╔══

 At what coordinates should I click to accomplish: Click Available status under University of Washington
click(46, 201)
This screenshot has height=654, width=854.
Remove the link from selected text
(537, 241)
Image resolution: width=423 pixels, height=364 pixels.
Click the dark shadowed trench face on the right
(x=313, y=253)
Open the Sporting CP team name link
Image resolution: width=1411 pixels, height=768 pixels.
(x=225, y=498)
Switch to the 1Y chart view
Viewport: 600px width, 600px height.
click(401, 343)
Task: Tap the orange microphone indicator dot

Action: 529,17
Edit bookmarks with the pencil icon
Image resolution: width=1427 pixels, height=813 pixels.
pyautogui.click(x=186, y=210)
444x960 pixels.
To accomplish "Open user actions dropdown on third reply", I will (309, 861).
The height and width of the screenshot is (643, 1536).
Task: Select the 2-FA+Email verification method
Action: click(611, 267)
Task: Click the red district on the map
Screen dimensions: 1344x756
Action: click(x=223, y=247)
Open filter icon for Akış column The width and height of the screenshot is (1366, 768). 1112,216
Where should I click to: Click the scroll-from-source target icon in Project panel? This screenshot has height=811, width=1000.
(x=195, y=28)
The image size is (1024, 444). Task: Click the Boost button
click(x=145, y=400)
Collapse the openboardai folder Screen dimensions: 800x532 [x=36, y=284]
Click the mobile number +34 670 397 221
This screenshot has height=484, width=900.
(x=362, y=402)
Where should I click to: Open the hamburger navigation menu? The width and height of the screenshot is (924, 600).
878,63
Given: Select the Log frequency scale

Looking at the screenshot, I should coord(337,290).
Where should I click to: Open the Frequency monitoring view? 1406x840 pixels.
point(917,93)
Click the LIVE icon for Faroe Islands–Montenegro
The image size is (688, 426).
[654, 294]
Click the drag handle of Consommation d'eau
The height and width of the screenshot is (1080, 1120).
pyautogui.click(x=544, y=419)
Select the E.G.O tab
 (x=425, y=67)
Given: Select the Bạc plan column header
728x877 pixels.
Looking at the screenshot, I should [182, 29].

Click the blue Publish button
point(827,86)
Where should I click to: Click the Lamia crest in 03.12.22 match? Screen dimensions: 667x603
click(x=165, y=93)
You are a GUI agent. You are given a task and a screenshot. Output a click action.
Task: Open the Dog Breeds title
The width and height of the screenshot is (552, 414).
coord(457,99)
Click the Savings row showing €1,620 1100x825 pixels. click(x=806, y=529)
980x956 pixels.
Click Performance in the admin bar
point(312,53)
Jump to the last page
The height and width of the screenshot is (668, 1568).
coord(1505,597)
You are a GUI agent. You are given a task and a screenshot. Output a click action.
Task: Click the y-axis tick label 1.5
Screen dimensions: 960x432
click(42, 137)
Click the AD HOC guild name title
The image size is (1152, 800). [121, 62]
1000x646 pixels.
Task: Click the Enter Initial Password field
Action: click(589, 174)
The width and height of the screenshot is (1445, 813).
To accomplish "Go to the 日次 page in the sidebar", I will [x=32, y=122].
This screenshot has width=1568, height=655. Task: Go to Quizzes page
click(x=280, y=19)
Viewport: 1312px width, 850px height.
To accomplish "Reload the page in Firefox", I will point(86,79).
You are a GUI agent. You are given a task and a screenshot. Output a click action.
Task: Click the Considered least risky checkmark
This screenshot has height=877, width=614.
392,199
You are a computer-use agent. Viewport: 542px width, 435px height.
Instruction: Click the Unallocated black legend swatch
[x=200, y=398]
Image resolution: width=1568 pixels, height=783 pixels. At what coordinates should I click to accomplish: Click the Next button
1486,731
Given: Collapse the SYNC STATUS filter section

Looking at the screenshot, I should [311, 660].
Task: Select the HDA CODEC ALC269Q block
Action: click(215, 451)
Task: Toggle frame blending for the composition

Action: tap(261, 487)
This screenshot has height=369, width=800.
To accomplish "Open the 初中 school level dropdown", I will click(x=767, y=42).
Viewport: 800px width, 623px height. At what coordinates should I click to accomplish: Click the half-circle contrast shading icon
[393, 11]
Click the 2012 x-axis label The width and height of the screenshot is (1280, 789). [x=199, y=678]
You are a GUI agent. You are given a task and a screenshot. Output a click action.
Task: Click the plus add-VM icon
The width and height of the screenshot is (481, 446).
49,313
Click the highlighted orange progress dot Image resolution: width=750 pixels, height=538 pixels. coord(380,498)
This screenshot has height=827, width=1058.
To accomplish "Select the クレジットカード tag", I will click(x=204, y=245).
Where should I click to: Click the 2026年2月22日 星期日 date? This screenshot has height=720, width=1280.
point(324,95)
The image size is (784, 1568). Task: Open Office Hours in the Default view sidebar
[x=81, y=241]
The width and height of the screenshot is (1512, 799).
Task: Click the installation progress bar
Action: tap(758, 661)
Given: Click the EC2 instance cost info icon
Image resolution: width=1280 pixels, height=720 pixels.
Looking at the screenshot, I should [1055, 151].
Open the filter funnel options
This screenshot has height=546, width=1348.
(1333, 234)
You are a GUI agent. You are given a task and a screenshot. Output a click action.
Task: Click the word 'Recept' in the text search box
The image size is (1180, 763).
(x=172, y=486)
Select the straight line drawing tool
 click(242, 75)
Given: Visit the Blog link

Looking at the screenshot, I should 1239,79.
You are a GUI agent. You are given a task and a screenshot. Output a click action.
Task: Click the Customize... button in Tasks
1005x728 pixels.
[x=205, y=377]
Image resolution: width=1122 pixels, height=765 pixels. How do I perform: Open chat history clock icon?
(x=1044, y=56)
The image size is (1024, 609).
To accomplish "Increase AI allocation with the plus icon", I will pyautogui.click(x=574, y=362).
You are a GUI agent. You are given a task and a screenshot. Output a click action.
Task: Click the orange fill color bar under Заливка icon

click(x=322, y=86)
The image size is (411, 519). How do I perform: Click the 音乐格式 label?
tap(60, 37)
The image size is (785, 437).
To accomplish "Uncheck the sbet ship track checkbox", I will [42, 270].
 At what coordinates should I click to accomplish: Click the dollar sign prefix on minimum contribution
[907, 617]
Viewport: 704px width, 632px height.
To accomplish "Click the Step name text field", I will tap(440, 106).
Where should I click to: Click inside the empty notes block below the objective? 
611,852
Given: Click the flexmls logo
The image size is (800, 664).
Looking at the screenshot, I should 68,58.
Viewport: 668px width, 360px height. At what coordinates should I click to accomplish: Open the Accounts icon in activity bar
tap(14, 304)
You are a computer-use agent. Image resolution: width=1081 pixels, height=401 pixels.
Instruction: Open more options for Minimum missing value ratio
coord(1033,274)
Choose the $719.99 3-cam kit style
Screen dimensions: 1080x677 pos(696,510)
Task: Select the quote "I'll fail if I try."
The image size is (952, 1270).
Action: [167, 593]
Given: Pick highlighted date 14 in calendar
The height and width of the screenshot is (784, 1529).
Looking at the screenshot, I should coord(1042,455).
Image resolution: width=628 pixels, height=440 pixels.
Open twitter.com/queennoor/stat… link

╚══

> [EXERCISE DIRECTIONS]
Repeat the full set of records above character for character.

> [WRITTEN ANSWER]
 At what coordinates should I click to accomplish: Click Available status under University of Washington
click(46, 201)
This screenshot has height=654, width=854.
Remove the link from selected text
(537, 241)
Image resolution: width=423 pixels, height=364 pixels.
Click the dark shadowed trench face on the right
(x=313, y=253)
Open the Sporting CP team name link
Image resolution: width=1411 pixels, height=768 pixels.
(x=225, y=498)
Switch to the 1Y chart view
Viewport: 600px width, 600px height.
click(401, 343)
Task: Tap the orange microphone indicator dot

Action: 529,17
Edit bookmarks with the pencil icon
Image resolution: width=1427 pixels, height=813 pixels.
pyautogui.click(x=186, y=210)
444x960 pixels.
To accomplish "Open user actions dropdown on third reply", I will (309, 861).
The height and width of the screenshot is (643, 1536).
Task: Select the 2-FA+Email verification method
Action: click(611, 267)
Task: Click the red district on the map
Screen dimensions: 1344x756
Action: click(x=223, y=247)
Open filter icon for Akış column The width and height of the screenshot is (1366, 768). 1112,216
Where should I click to: Click the scroll-from-source target icon in Project panel? This screenshot has height=811, width=1000.
(x=195, y=28)
The image size is (1024, 444). Task: Click the Boost button
click(x=145, y=400)
Collapse the openboardai folder Screen dimensions: 800x532 [x=36, y=284]
Click the mobile number +34 670 397 221
This screenshot has height=484, width=900.
(x=362, y=402)
Where should I click to: Open the hamburger navigation menu? The width and height of the screenshot is (924, 600).
878,63
Given: Select the Log frequency scale

Looking at the screenshot, I should coord(337,290).
Where should I click to: Open the Frequency monitoring view? 1406x840 pixels.
point(917,93)
Click the LIVE icon for Faroe Islands–Montenegro
The image size is (688, 426).
[654, 294]
Click the drag handle of Consommation d'eau
The height and width of the screenshot is (1080, 1120).
pyautogui.click(x=544, y=419)
Select the E.G.O tab
 (x=425, y=67)
Given: Select the Bạc plan column header
728x877 pixels.
Looking at the screenshot, I should [182, 29].

Click the blue Publish button
point(827,86)
Where should I click to: Click the Lamia crest in 03.12.22 match? Screen dimensions: 667x603
click(x=165, y=93)
You are a GUI agent. You are given a task and a screenshot. Output a click action.
Task: Open the Dog Breeds title
The width and height of the screenshot is (552, 414).
coord(457,99)
Click the Savings row showing €1,620 1100x825 pixels. click(x=806, y=529)
980x956 pixels.
Click Performance in the admin bar
point(312,53)
Jump to the last page
The height and width of the screenshot is (668, 1568).
coord(1505,597)
You are a GUI agent. You are given a task and a screenshot. Output a click action.
Task: Click the y-axis tick label 1.5
Screen dimensions: 960x432
click(42, 137)
Click the AD HOC guild name title
The image size is (1152, 800). [121, 62]
1000x646 pixels.
Task: Click the Enter Initial Password field
Action: click(589, 174)
The width and height of the screenshot is (1445, 813).
To accomplish "Go to the 日次 page in the sidebar", I will [x=32, y=122].
This screenshot has width=1568, height=655. Task: Go to Quizzes page
click(x=280, y=19)
Viewport: 1312px width, 850px height.
To accomplish "Reload the page in Firefox", I will point(86,79).
You are a GUI agent. You are given a task and a screenshot. Output a click action.
Task: Click the Considered least risky checkmark
This screenshot has height=877, width=614.
392,199
You are a computer-use agent. Viewport: 542px width, 435px height.
Instruction: Click the Unallocated black legend swatch
[x=200, y=398]
Image resolution: width=1568 pixels, height=783 pixels. At what coordinates should I click to accomplish: Click the Next button
1486,731
Given: Collapse the SYNC STATUS filter section

Looking at the screenshot, I should [311, 660].
Task: Select the HDA CODEC ALC269Q block
Action: click(215, 451)
Task: Toggle frame blending for the composition

Action: tap(261, 487)
This screenshot has height=369, width=800.
To accomplish "Open the 初中 school level dropdown", I will click(x=767, y=42).
Viewport: 800px width, 623px height. At what coordinates should I click to accomplish: Click the half-circle contrast shading icon
[393, 11]
Click the 2012 x-axis label The width and height of the screenshot is (1280, 789). [x=199, y=678]
You are a GUI agent. You are given a task and a screenshot. Output a click action.
Task: Click the plus add-VM icon
The width and height of the screenshot is (481, 446).
49,313
Click the highlighted orange progress dot Image resolution: width=750 pixels, height=538 pixels. coord(380,498)
This screenshot has height=827, width=1058.
To accomplish "Select the クレジットカード tag", I will click(x=204, y=245).
Where should I click to: Click the 2026年2月22日 星期日 date? This screenshot has height=720, width=1280.
point(324,95)
The image size is (784, 1568). Task: Open Office Hours in the Default view sidebar
[x=81, y=241]
The width and height of the screenshot is (1512, 799).
Task: Click the installation progress bar
Action: tap(758, 661)
Given: Click the EC2 instance cost info icon
Image resolution: width=1280 pixels, height=720 pixels.
Looking at the screenshot, I should [1055, 151].
Open the filter funnel options
This screenshot has height=546, width=1348.
(1333, 234)
You are a GUI agent. You are given a task and a screenshot. Output a click action.
Task: Click the word 'Recept' in the text search box
The image size is (1180, 763).
(x=172, y=486)
Select the straight line drawing tool
 click(242, 75)
Given: Visit the Blog link

Looking at the screenshot, I should 1239,79.
You are a GUI agent. You are given a task and a screenshot. Output a click action.
Task: Click the Customize... button in Tasks
1005x728 pixels.
[x=205, y=377]
Image resolution: width=1122 pixels, height=765 pixels. How do I perform: Open chat history clock icon?
(x=1044, y=56)
The image size is (1024, 609).
To accomplish "Increase AI allocation with the plus icon", I will pyautogui.click(x=574, y=362).
You are a GUI agent. You are given a task and a screenshot. Output a click action.
Task: Click the orange fill color bar under Заливка icon

click(x=322, y=86)
The image size is (411, 519). How do I perform: Click the 音乐格式 label?
tap(60, 37)
The image size is (785, 437).
To accomplish "Uncheck the sbet ship track checkbox", I will [42, 270].
 At what coordinates should I click to accomplish: Click the dollar sign prefix on minimum contribution
[907, 617]
Viewport: 704px width, 632px height.
To accomplish "Click the Step name text field", I will tap(440, 106).
Where should I click to: Click inside the empty notes block below the objective? 
611,852
Given: Click the flexmls logo
The image size is (800, 664).
Looking at the screenshot, I should 68,58.
Viewport: 668px width, 360px height. At what coordinates should I click to accomplish: Open the Accounts icon in activity bar
tap(14, 304)
You are a computer-use agent. Image resolution: width=1081 pixels, height=401 pixels.
Instruction: Open more options for Minimum missing value ratio
coord(1033,274)
Choose the $719.99 3-cam kit style
Screen dimensions: 1080x677 pos(696,510)
Task: Select the quote "I'll fail if I try."
The image size is (952, 1270).
Action: [167, 593]
Given: Pick highlighted date 14 in calendar
The height and width of the screenshot is (784, 1529).
Looking at the screenshot, I should coord(1042,455).
Image resolution: width=628 pixels, height=440 pixels.
Open twitter.com/queennoor/stat… link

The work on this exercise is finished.